Title implications have hung over Jim’s recent Octagon outings. He admits to being frustrated when the UFC announced in 2010 that the winner of the final World Extreme Cagefighting bout between Henderson and Anthony Pettis would receive the next UFC lightweight title shot. He did not feel either of their winning streaks was of equal weight to his, which was earned in the deep UFC lightweight class. Instead of ruminating, Jim opted to take another fight.

“I think as long as I win, who else can they really put in there against me?” he asks. “There are only a couple more matchups that could even make sense for me. The reason they gave me Kamal [Shalorus] was because he was undefeated [and] coming over [from the UFC], and the reason I got [Charles] Oliveira was because he was undefeated. There aren’t really any guys left.”

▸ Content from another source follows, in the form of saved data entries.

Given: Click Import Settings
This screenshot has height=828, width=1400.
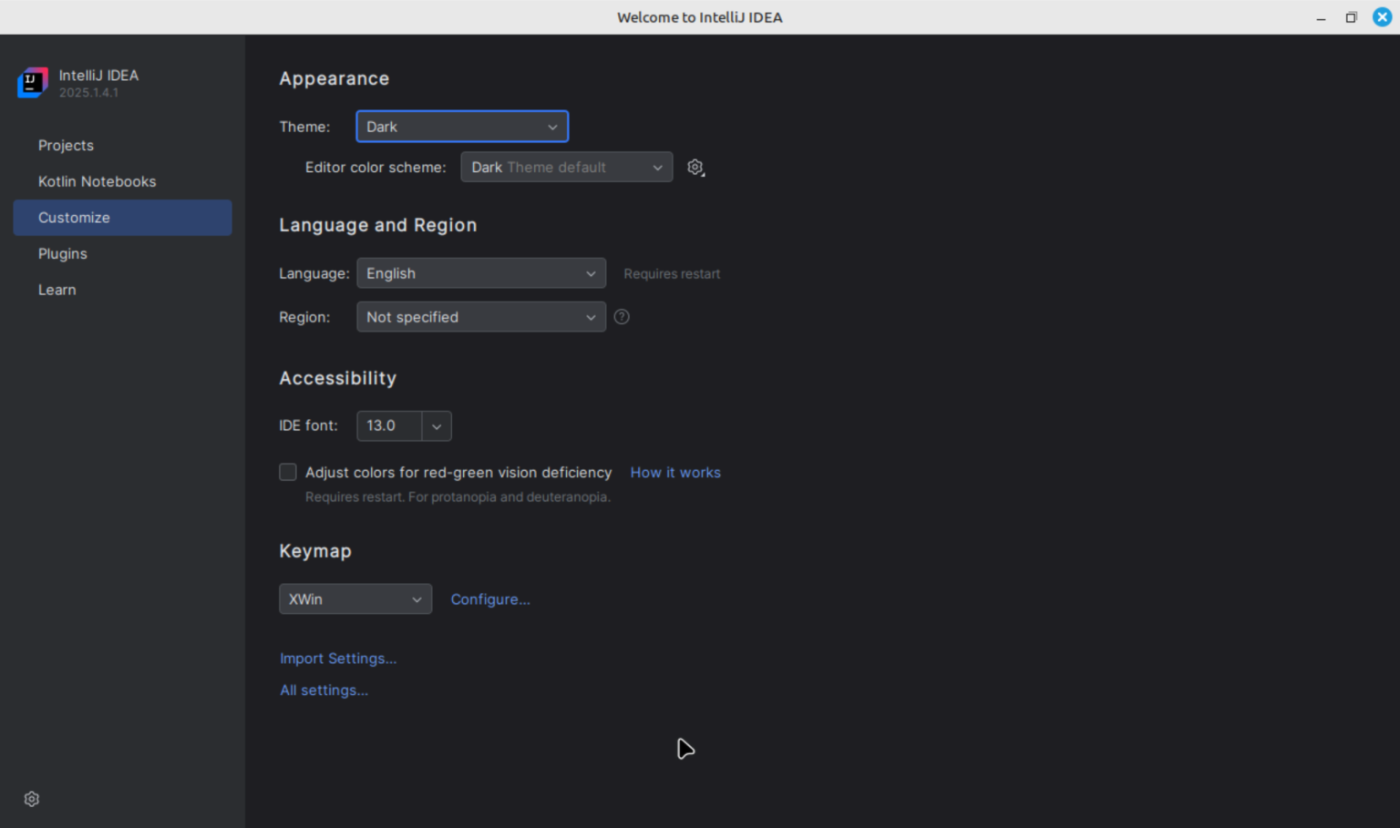Looking at the screenshot, I should (x=337, y=658).
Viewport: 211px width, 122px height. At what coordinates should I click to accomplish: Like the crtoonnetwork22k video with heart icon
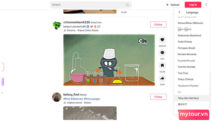click(162, 40)
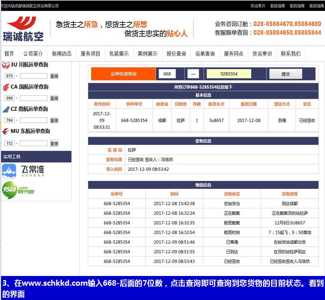Select 联系我们 navigation item

[291, 54]
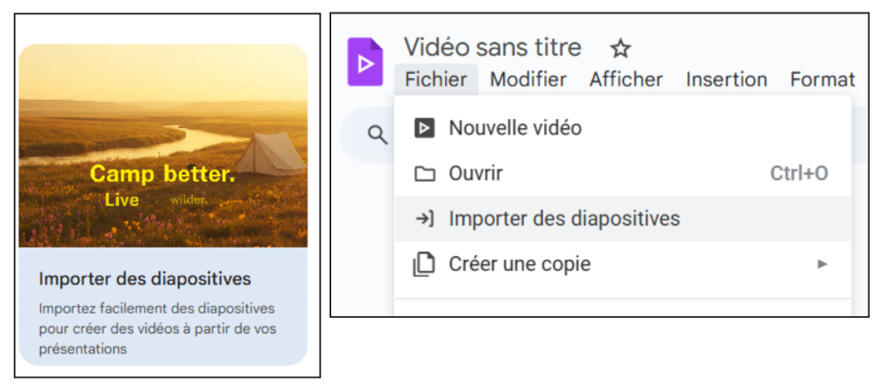Choose Nouvelle vidéo from the menu

tap(622, 128)
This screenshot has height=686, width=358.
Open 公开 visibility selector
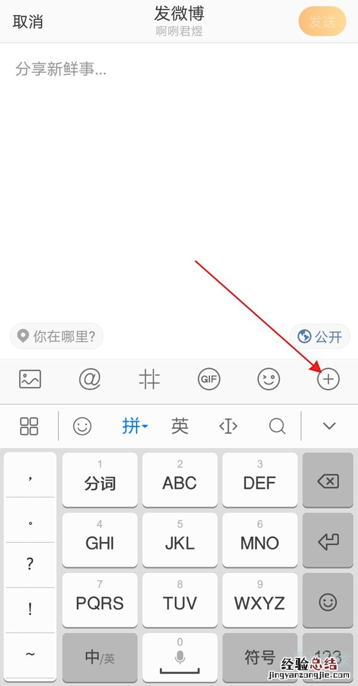point(319,336)
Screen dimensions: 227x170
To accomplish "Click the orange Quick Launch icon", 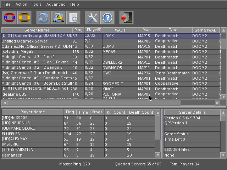I will tap(24, 17).
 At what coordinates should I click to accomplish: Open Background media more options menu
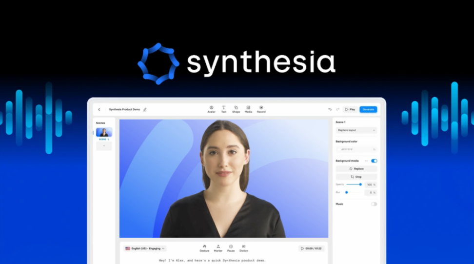[366, 161]
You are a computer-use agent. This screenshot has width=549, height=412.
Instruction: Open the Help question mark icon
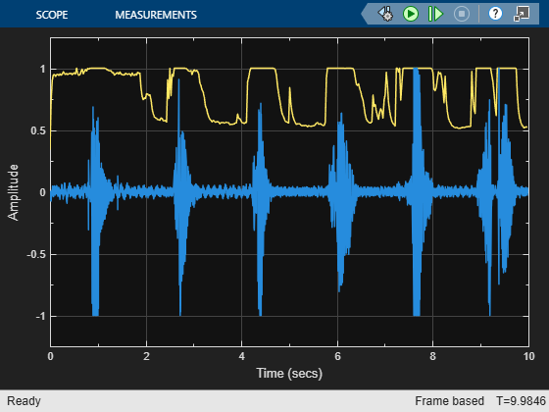coord(495,14)
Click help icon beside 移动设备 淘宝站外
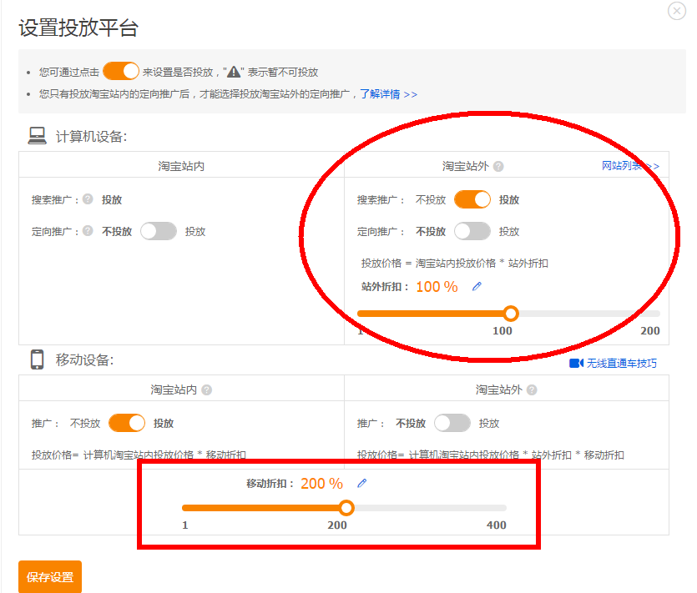 pos(532,390)
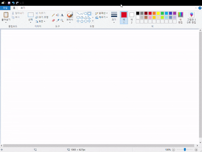Click the Resize (크기 조정) button
Viewport: 202px width, 152px height.
pyautogui.click(x=42, y=17)
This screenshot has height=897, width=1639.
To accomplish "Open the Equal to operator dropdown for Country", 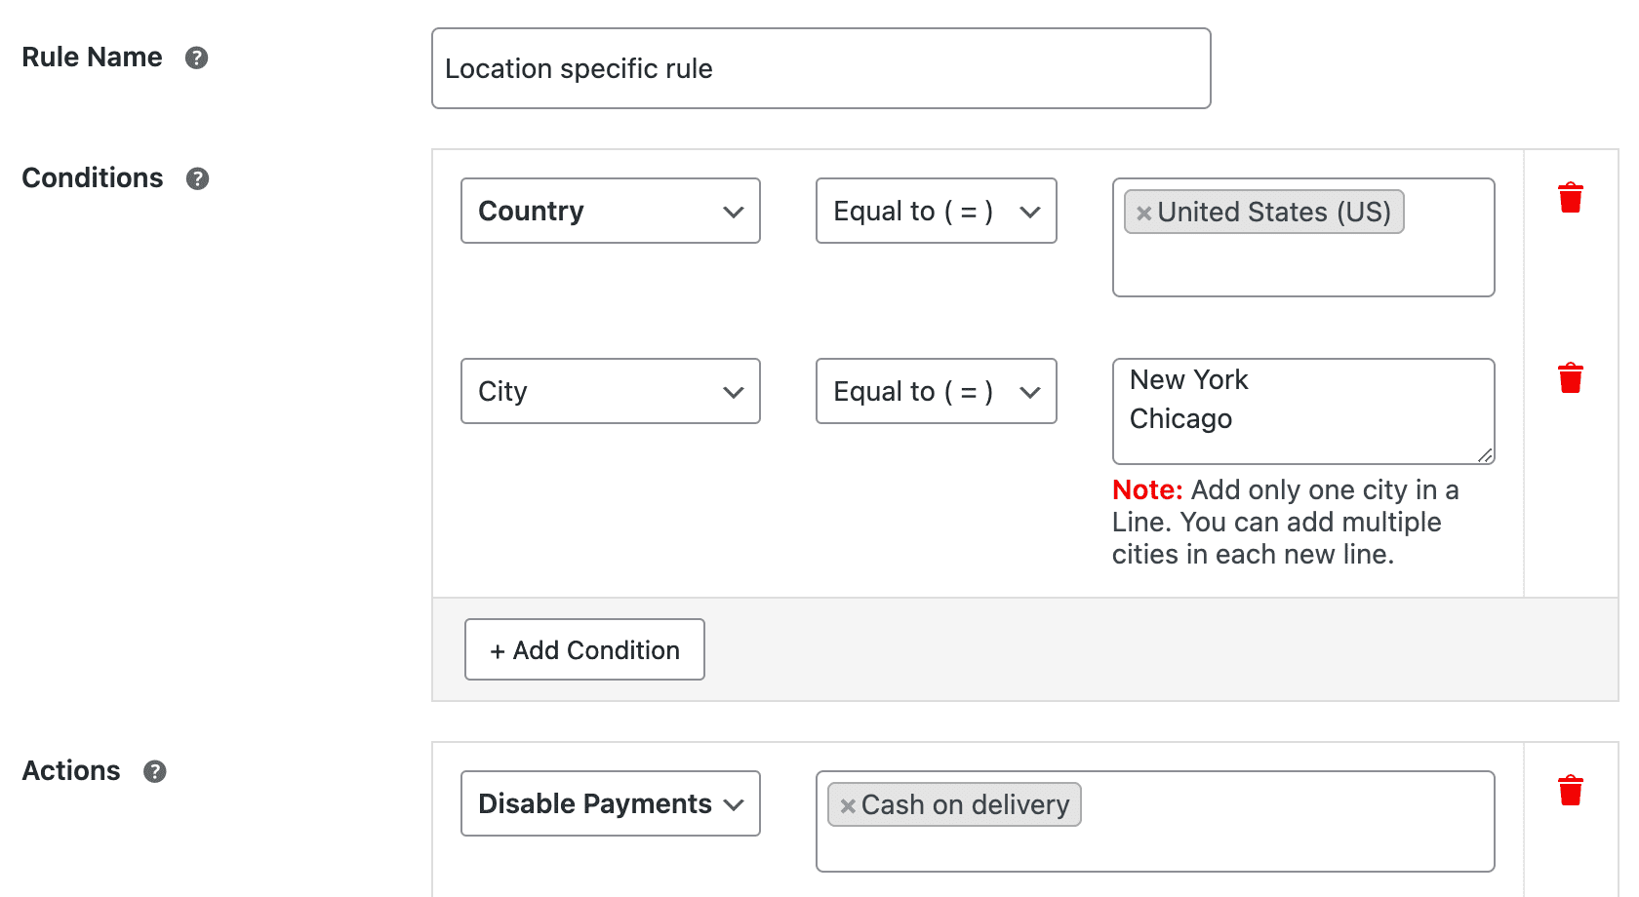I will 935,211.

Except, of course, Edgar and Maynard, who also happen to be the only two men to put blemishes on Jim’s record. He fought Edgar, who he counts as a friend, in a 2006 title bout for the Reality Fighting promotion in Atlantic City, N.J., while they were rising through the East Coast circuit. Prior to the match, Jim requested a 155-pound title shot but was turned down in favor of Edgar, so he moved down to 145 pounds, won the promotion’s featherweight belt, defended it once and then faced Edgar at lightweight.

Dropping weight is not an option anymore, Jim says, but the time may soon come when he has to take a similar stand in the quest for a title shot. If he felt he was growing as a fighter, Jim claims he would be content having never won a title, but neither he nor his camp feels that way.

Mike Constantino, who trains the Millers at the AMA Fight Club, says Jim’s striking has improved drastically in the past year, particularly his grasp of set ups and the stringing together of combinations.

In my mind, I’m not going
to be proud of myself if I go
15 or 25 minutes and lose and still
have something left in the tank.


-- UFC lightweight contender Jim Miller

“Striking is a system. You’re always looking four moves ahead. It’s a chain of events,” Constantino says. “It’s not so much [that] he’s been getting better in a lot of the areas; it’s also [that he’s] getting smarter and learning the system as a whole.”

Constantino says he was particularly proud of Jim’s composure in his kneebar submission win over Oliveira at UFC 124 in December. Jim -- who earned his Brazilian jiu-jitsu black belt from Jamie Cruz, one of the few to achieve the rank of black belt under Renzo Gracie -- felt disrespected by the implication that Oliveira’s jiu-jitsu was superior to his, considering he had a higher belt rank from a reputed instructor.

“Everybody was talking like Jim was the underdog in that fight, so Jim really took it personal,” Constantino says, “and you saw the outcome of that. I was very proud of him for that performance -- the way he dealt with the adversity and the disrespect.”

Jim admits the feeling moved him the closest he has ever come to trash talking, an activity he pledged to himself he would not engage in, despite people in his ear telling him it could accelerate his path to a shot at the 155-pound crown.

“People that know me would know that’s not something I normally do,” he says. “And by now, anybody who’s a fan of the UFC and has seen me fight and heard me talk knows that it’s not me. So why do you want to see me do it? You would know that it’s not me, that it’s fake and it’s a lie, and you shouldn’t gain any entertainment value out of that, knowing that it’s just all B.S.

“I’m not the mouthy guy in the bar,” Jim adds. “I’m sitting back in the corner just relaxing, having a beer.”